The annual commemorations of the U.S. atomic bombings of Hiroshima and Nagasaki are solemn reminders that for the last 64 years humanity has existed on the brink of a precipice ― the threat that life as we know it could be snuffed out if the terrible power of the world’s nuclear arsenals were ever unleashed.

In remarks to the World Federation of United Nations Associations meeting in Seoul, South Korea this week, UN Secretary General Ban Ki-moon highlighted both the urgency and the possibility of nuclear disarmament.

Noting that with the ongoing talks between the U.S. and Russia, “for the first time in a decade, negotiators have agreed to a package of measures that can move the world away from nuclear weapons,” he added, “Now is our time … time to build on this momentum.”

And indeed, momentum IS building around the world. In June the U.S. Conference of Mayors unanimously passed a resolution affirming cities’ role in ending nuclear weapons by 2020. “As long as nuclear weapons exist,” the resolution warns, “cities around the world will be vulnerable to instantaneous devastation on a scale exceeding even that experienced by Hiroshima and Nagasaki in 1945.”

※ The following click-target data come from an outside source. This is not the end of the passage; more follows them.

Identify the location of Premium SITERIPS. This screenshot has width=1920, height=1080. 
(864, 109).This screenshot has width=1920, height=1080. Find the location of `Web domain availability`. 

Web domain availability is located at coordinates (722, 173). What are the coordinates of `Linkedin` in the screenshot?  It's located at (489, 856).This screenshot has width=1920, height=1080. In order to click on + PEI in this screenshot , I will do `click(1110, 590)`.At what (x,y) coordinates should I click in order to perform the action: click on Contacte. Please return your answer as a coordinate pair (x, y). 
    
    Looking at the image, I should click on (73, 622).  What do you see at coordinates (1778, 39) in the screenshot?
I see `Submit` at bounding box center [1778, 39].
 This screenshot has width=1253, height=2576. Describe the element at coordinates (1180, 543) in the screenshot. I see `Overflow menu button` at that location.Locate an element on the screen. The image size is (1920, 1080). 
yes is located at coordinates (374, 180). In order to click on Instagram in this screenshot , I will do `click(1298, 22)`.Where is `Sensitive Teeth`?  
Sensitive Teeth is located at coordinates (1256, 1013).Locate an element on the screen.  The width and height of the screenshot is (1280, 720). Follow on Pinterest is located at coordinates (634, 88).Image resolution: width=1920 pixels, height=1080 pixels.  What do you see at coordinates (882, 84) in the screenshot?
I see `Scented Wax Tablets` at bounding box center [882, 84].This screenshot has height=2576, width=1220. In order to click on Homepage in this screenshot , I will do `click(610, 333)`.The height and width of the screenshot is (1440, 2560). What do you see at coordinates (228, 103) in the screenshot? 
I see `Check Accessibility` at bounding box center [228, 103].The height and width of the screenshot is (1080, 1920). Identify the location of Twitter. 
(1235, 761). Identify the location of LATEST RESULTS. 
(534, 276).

The International Trade Union Confederation and the worldwide Mayors for Peace have launched an international campaign leading up to next May’s UN Review of the Nuclear Non-Proliferation Treaty. Their petition calls for the review to make “strong and clear conclusions” and for all UN member countries to sign the treaty. Others are conducting related activities.

And the broad national United for Peace and Justice coalition has launched a petition commending President Obama’s statement in Prague last spring that “as the only nuclear power to have used a nuclear weapon, the United States has a moral responsibility to act,” and urging him to initiate “good faith multilateral negotiations” to end nuclear weapons “within our lifetimes.”

These campaigns are an excellent springboard for everyone concerned about the world’s continuing closeness to the nuclear brink. Now is the time to act for a nuclear weapons-free future!